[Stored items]

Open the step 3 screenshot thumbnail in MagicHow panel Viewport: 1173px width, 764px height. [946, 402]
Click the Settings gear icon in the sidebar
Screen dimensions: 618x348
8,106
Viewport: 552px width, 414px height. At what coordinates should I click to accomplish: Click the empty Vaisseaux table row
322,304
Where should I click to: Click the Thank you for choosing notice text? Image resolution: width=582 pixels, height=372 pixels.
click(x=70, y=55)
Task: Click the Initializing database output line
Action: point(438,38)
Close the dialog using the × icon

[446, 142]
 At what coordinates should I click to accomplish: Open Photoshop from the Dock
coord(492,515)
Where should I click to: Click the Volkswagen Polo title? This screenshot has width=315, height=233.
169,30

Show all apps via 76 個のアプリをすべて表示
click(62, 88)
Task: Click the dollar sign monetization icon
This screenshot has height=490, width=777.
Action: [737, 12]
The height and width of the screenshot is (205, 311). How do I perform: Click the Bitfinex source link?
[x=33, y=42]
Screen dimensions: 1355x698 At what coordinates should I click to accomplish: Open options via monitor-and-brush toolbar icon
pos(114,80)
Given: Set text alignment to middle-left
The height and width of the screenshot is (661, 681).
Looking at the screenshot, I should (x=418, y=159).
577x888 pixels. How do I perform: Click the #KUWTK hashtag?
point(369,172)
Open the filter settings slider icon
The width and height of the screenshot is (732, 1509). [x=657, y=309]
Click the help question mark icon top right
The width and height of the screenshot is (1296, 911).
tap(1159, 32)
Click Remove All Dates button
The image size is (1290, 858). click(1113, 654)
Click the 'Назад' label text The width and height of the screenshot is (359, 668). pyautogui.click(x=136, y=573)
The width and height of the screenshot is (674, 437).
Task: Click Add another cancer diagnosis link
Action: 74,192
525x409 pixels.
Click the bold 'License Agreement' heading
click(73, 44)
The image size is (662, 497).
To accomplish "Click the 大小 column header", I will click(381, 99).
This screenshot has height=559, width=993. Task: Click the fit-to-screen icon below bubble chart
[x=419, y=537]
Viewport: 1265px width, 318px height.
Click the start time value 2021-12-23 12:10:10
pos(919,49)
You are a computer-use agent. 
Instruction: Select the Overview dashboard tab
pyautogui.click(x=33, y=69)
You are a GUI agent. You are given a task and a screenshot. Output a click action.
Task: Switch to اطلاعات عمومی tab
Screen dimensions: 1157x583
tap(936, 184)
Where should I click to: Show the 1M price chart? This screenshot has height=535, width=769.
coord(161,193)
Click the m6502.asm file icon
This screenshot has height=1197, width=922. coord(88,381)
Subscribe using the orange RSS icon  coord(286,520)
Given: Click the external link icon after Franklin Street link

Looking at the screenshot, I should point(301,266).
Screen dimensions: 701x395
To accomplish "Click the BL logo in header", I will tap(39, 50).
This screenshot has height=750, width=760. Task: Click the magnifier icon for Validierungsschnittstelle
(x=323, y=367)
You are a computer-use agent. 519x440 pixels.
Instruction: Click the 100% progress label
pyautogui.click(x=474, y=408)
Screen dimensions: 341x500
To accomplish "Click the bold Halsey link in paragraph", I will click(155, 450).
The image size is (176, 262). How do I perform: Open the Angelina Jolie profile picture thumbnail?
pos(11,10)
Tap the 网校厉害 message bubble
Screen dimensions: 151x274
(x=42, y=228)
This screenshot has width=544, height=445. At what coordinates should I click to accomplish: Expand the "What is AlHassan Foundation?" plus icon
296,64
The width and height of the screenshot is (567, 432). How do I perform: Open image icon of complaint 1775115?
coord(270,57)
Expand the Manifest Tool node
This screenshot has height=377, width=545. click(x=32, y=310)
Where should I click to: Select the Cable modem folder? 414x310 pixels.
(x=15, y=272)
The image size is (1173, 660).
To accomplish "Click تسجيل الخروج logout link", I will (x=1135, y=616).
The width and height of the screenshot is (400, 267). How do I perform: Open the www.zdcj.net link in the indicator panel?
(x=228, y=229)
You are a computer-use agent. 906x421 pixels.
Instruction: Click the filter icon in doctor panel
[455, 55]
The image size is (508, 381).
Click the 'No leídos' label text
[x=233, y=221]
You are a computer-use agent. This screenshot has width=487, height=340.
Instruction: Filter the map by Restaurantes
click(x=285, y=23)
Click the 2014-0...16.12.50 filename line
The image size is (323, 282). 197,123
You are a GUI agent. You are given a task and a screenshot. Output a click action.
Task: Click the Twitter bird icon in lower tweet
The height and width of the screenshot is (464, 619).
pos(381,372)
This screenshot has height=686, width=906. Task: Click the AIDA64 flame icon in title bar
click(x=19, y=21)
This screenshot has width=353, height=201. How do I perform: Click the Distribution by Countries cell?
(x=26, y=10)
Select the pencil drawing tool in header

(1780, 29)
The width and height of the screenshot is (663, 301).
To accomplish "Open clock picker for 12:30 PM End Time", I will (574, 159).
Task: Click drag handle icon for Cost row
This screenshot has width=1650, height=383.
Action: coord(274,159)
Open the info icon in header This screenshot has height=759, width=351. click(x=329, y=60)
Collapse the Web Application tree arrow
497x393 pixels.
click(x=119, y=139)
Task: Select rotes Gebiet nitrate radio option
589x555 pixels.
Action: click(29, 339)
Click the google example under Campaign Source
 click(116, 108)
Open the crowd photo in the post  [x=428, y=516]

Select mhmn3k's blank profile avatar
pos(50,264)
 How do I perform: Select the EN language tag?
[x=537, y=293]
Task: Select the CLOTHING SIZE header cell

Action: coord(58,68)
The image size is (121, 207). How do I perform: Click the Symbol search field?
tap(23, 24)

#### WHAT IS EXPECTED:
Go through the entries and return each line where the word "computer" appears.

#### ANSWER TO THIS PROBLEM:
You are a computer-use agent. 
You are a computer-use agent. 519x440 pixels.
You are a computer-use agent. 906x421 pixels.
You are a computer-use agent. This screenshot has width=487, height=340.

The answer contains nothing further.